Work instruction
If an entry holds a picture, skip the picture but copy everything else exactly.

*** Opening Source data ***

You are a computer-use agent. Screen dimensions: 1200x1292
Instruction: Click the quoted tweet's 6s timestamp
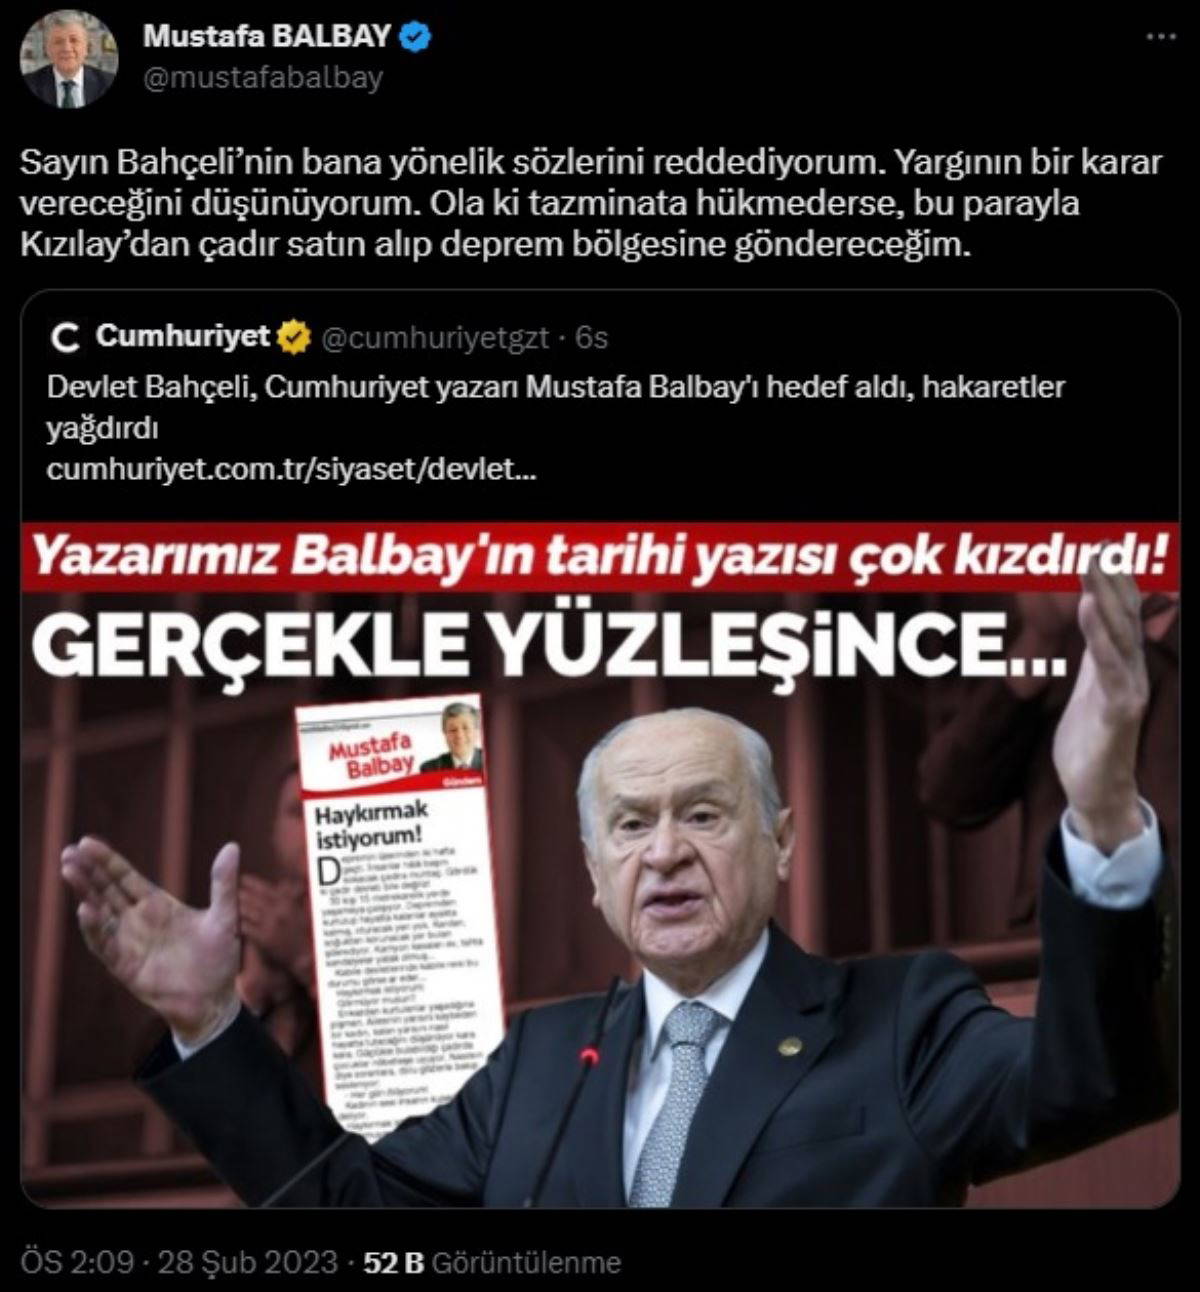tap(592, 338)
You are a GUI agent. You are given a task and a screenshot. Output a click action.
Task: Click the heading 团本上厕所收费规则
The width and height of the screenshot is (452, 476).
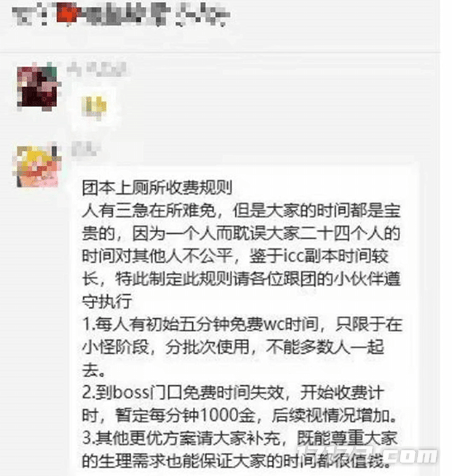pyautogui.click(x=157, y=188)
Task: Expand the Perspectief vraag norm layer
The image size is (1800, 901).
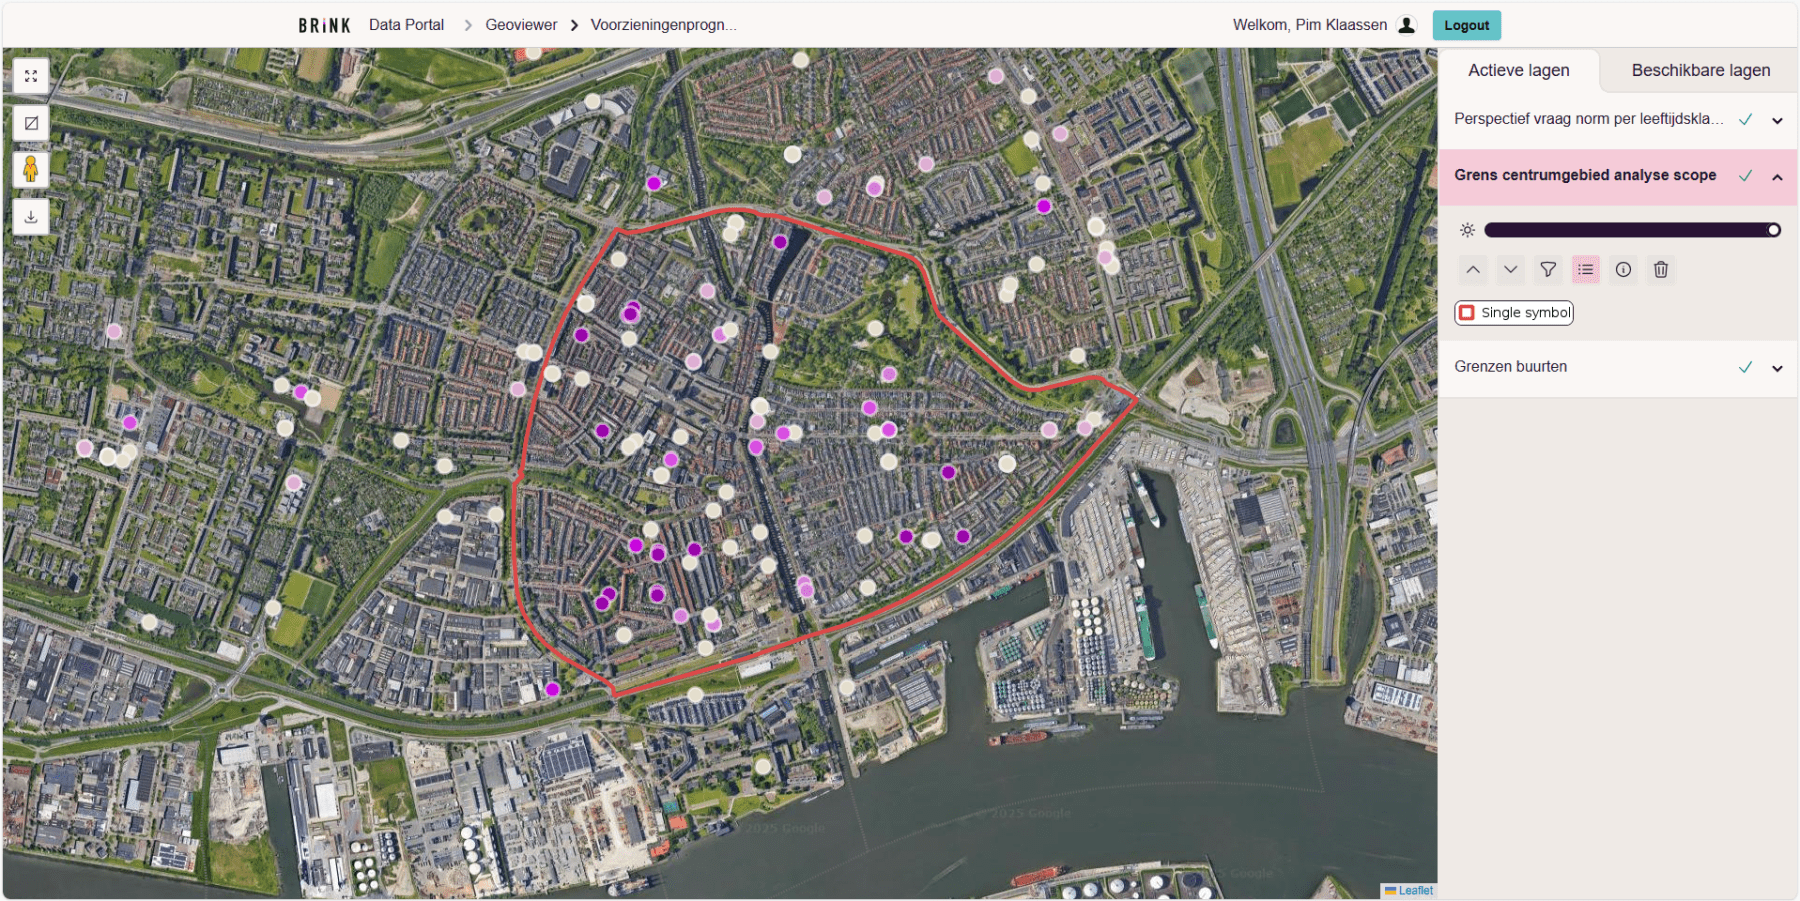Action: pyautogui.click(x=1777, y=121)
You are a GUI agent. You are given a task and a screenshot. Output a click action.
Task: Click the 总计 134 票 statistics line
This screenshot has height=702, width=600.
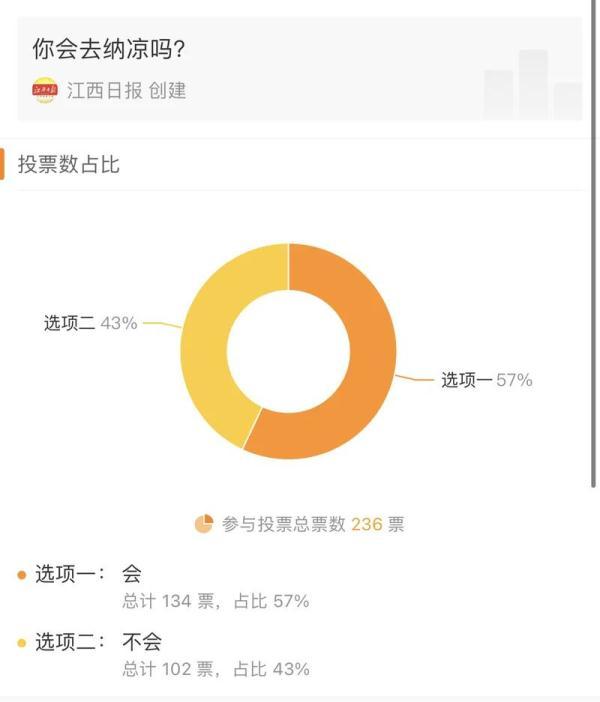coord(216,601)
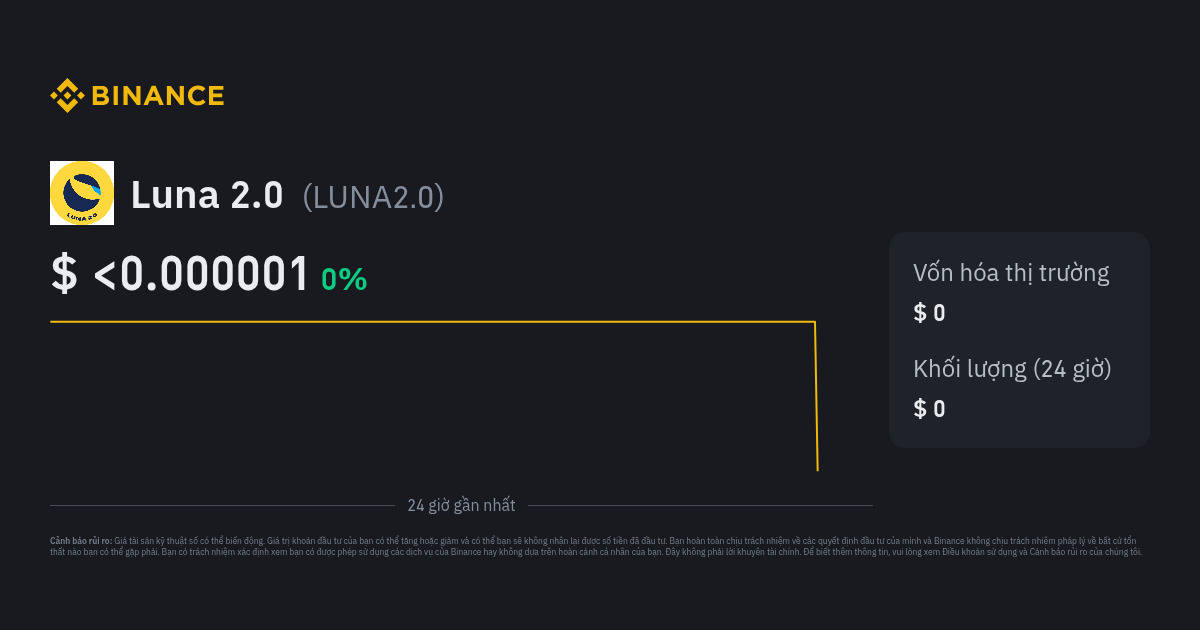The image size is (1200, 630).
Task: Click the BINANCE wordmark text
Action: (158, 96)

*** Closing Source data ***

The answer
You are a computer-use agent. Screen dimensions: 1200x1292
Instruction: Click the quoted tweet's 6s timestamp
tap(592, 338)
You are a GUI agent. You are given a task and a screenshot. Output a click action.
Task: Click the heading 团本上厕所收费规则
The width and height of the screenshot is (452, 476).
pyautogui.click(x=157, y=188)
Task: Expand the Perspectief vraag norm layer
The image size is (1800, 901).
Action: pyautogui.click(x=1777, y=121)
You are a GUI agent. You are given a task and a screenshot. Output a click action.
Task: Click the 总计 134 票 statistics line
This screenshot has height=702, width=600.
coord(216,601)
The image size is (1200, 630).
Task: Click the BINANCE wordmark text
Action: (158, 96)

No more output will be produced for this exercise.